* Testo fornito:
<<<<
E’ un mondo vasto e in grande fermento quello che parteciperà al corteo veneziano, proprio perché il settore previdenziale, accusano i sindacati, è vittima di continui “attacchi da parte dei governi”.
La riforma Monti Fornero ha creato più di qualche crepa in questo sistema. Anzitutto, in Veneto i pensionati sono calati in modo massiccio dal 2012 al 2014 per la rigidità introdotta nell’accesso alla pensione, passando in due anni da 1.292.749 a 1.269.587, anche se dal 2015 il dato sarà in crescita.

Le pensioni erogate (in media ogni pensionato ne ha in capo 1,4) sfiorano quota un milione e 800 mila, con un importo medio annuo di 12 mila euro lordi e una spesa complessiva per l’Ente superiore ai 21 miliardi e 500 mila euro.
>>>>
* Compito da svolgere: Puoi ricopiare senza modifiche il passo del testo sulle pensioni in Veneto che si apre con le parole contenenti "La riforma Monti" e si chiude con "sarà in crescita."?

* Materiale fornito:
<<<<
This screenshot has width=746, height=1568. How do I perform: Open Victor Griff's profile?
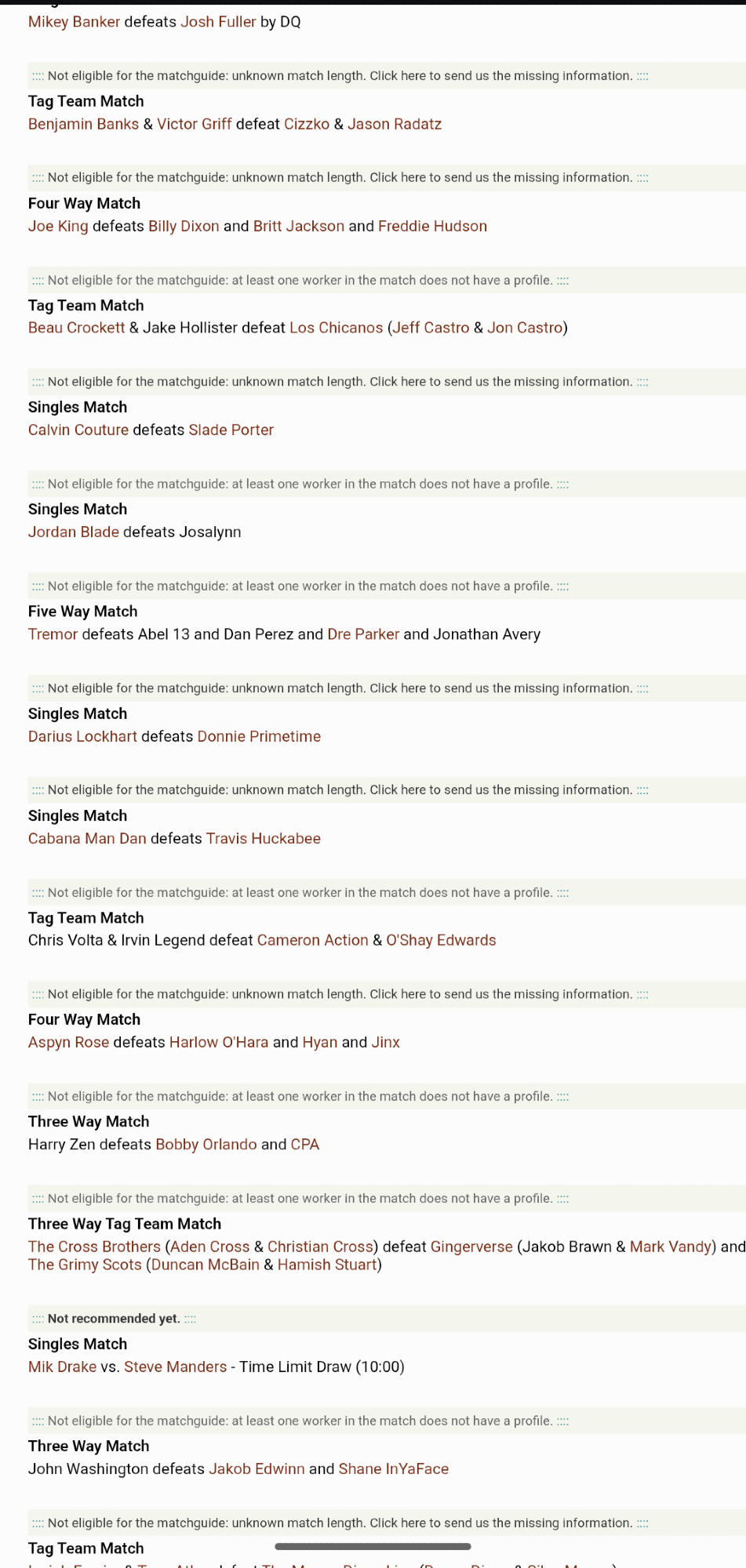[x=194, y=124]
>>>>
* Risposta corretta:
La riforma Monti Fornero ha creato più di qualche crepa in questo sistema. Anzitutto, in Veneto i pensionati sono calati in modo massiccio dal 2012 al 2014 per la rigidità introdotta nell’accesso alla pensione, passando in due anni da 1.292.749 a 1.269.587, anche se dal 2015 il dato sarà in crescita.